'Não é preciso perder a cultura'

William Rabkin, autor de Monk e Psych, vem ao Brasil e diz que roteiristas não têm de copiar histórias norte-americanas

JOÃO FERNANDO, O Estado de S.Paulo

16 de julho de 2013 | 02h13

Em tempos de movimentação de estrangeiros para o Brasil por causa da Copa do Mundo e da Olimpíada, a nossa televisão também tem atraído os gringos, que veem o potencial das novas produções dos canais pagos para cumprir a lei 12.485 - que obriga as emissoras a cumprir uma cota de programas nacionais.
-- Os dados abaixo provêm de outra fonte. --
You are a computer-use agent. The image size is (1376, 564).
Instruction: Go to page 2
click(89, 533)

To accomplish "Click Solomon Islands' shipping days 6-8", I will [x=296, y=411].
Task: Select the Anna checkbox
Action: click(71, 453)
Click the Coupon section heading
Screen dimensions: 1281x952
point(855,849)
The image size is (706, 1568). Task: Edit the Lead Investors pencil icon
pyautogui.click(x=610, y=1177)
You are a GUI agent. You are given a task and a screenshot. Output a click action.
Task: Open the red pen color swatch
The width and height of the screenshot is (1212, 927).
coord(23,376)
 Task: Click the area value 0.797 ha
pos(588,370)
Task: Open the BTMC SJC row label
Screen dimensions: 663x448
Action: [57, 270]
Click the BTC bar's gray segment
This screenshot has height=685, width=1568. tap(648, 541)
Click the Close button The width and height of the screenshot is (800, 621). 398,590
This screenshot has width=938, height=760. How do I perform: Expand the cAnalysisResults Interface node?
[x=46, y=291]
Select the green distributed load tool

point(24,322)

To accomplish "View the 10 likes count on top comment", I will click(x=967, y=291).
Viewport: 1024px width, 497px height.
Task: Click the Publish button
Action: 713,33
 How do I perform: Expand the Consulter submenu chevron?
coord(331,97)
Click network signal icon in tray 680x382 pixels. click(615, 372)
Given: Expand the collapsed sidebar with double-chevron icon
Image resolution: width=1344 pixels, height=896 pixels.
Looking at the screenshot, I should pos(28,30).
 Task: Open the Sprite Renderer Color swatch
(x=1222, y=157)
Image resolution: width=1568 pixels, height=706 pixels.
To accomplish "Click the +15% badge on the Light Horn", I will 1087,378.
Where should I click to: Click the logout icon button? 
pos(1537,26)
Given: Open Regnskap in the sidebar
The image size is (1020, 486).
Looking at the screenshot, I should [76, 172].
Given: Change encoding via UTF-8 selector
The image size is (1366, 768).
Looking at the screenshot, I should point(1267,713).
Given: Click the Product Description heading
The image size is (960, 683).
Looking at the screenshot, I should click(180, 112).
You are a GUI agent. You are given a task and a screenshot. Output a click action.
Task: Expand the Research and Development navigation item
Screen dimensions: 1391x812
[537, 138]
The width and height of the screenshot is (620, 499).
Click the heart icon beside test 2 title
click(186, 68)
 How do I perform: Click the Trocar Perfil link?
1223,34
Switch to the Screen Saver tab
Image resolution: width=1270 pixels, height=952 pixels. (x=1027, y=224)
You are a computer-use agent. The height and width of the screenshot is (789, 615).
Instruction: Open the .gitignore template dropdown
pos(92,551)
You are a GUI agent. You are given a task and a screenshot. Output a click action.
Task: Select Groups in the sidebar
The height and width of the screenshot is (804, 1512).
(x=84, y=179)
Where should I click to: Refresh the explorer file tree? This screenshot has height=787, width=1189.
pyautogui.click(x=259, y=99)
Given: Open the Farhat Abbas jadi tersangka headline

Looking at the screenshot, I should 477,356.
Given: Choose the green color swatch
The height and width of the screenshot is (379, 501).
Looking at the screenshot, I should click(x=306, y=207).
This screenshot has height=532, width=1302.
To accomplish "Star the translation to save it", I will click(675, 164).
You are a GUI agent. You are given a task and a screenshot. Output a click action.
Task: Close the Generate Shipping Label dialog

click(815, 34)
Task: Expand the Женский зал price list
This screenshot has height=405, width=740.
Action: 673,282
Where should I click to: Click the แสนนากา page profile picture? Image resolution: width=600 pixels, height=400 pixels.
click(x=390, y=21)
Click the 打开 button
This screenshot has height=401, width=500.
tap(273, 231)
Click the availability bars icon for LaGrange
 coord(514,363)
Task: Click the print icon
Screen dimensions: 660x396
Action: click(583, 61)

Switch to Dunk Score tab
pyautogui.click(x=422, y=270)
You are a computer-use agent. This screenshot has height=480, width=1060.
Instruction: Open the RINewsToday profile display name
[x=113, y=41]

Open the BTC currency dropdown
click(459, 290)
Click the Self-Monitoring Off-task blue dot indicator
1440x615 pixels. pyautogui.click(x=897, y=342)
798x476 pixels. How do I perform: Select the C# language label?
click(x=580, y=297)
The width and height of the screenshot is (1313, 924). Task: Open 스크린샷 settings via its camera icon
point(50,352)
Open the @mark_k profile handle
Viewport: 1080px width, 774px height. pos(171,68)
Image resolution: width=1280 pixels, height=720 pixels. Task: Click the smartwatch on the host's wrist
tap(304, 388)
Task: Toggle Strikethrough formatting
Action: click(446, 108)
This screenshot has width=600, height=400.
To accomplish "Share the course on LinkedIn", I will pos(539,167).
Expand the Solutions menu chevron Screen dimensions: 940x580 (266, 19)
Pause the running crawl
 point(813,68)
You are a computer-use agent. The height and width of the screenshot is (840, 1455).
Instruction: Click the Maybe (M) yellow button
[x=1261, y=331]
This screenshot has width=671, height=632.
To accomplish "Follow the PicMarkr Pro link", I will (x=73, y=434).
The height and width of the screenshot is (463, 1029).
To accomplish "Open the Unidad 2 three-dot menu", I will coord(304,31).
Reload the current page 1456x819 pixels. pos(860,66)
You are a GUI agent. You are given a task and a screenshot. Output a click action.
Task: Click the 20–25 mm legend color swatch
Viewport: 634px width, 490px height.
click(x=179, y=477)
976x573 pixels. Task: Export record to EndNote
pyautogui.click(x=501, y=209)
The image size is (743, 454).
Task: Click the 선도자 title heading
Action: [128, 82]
O visitante da vez é o produtor e roteirista norte-americano William Rabkin, autor de séries como Psych e Monk, que amanhã começará o workshop Taking Series Seriously, no Auditório da Paulista.

Ele avisa que não vai convencer os roteiristas a reproduzir o que é feito nos EUA. "Vou com a experiência do estilo da TV norte-americana e mostrar aspectos que conquistaram o mundo. Em alguns países, programas norte-americanos dublados são os mais vistos. House, CSI e Walking Dead são grandes ao redor do mundo. Quero dividir com os produtores, roteiristas e executivos brasileiros como produzimos. É sobre o estilo, como escrevemos. O conteúdo cultural não é importante. Vocês não têm de deixar de ser brasileiros e pensarem como norte-americanos. É para mostrar as ideias que chamam a atenção da audiência em todo o mundo", disse ao Estado por telefone.

Nas aulas, Rabkin simulará a sala dos roteiristas, em que um grupo escreve os diálogos em conjunto e debate ideias com o showrunner, figura principal da produção de uma série, responsável por supervisionar o texto e também lidar com elenco, direção e orçamento.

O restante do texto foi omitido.